Quando atrás dissemos que
um bom cão de guarda nunca se perde, dissemo-lo por se encontrar em constante
evolução, que o seu desempenho irá melhorar consideravelmente com o tempo e o
treino, porque se assim não fosse bem depressa se tornaria obsoleto diante das novidades
dos seus opositores, o que equivale a dizer que os melhores cães de guarda são
os dominantes e nunca os muito-dominantes, pertencendo ao primeiro grupo o cão
que foi alvo da reprimenda até aqui descrita (fosse ele do último grupo e o
final seria outro!).
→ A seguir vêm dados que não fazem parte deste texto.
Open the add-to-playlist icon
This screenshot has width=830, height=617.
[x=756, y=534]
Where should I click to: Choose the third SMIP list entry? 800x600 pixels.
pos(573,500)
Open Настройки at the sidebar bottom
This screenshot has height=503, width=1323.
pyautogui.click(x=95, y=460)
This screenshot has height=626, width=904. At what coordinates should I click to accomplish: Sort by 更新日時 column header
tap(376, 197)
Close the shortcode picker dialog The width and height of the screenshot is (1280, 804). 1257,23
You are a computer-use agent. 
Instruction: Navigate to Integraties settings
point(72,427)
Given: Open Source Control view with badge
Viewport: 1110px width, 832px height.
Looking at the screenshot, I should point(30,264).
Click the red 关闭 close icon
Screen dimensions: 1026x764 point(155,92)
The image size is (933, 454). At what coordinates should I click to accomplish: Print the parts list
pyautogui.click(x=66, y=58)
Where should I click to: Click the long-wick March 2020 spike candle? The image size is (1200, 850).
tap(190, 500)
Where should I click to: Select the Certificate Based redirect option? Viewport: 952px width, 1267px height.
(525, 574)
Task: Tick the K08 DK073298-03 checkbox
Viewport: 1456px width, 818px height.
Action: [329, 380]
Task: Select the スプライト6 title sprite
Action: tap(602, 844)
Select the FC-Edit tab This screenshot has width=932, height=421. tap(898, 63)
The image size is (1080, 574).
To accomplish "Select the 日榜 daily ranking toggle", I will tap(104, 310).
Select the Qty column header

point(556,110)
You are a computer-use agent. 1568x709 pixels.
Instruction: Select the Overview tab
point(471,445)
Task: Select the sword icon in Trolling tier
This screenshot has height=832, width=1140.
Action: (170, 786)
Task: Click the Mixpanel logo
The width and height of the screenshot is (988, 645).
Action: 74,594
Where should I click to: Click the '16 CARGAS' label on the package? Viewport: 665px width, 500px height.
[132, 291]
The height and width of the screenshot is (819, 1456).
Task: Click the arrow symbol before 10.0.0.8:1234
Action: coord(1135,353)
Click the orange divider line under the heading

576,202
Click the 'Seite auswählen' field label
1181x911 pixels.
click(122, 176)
Assim também se compreende porque razões precisa um bom
cão de guarda de ser ajudado: porque não tem o destemor dos muito-dominantes e
consegue evoluir para além deles, necessitando para isso de ser constantemente
animado e aprimorado nas suas funções. Devido ao particular do seu perfil
psicológico, quando um cão assim é alvo dum castigo destes, a mágoa que lhe advém
irá impedi-lo de confiar no seu dono a 100% (totalmente). Só o tempo e uma radical
mudança de comportamento do dono poderão fazê-lo esquecer o sucedido,
recuperação que não acontecerá “do pé para a mão” por via da “traição/violação”
operada.
Isto transporta-nos automaticamente
para o comportamento exigível aos proprietários de cães de guarda, que sempre
deverá considerar tanto os cuidados a haver quanto a formação desses animais,
observância que não deverá ser encarada de ânimo leve mercê da sapiência, temperança
e paciência que exige, particularmente diante dos transtornos que os cães possam
causar. A este respeito lembro-me do que diz Kristin Hannah no seu romance de
ficção histórica “Nightingale” (O Rouxinol), best-seller publicado em 2015, no
seu primeiro parágrafo: “No amor descobrimos quem queremos ser; na guerra,
descobrimos quem somos”. Também nestas “guerras” da guarda canina é de todo conveniente que
donos e cães estejam no mesmo lado da barricada e sejam um só!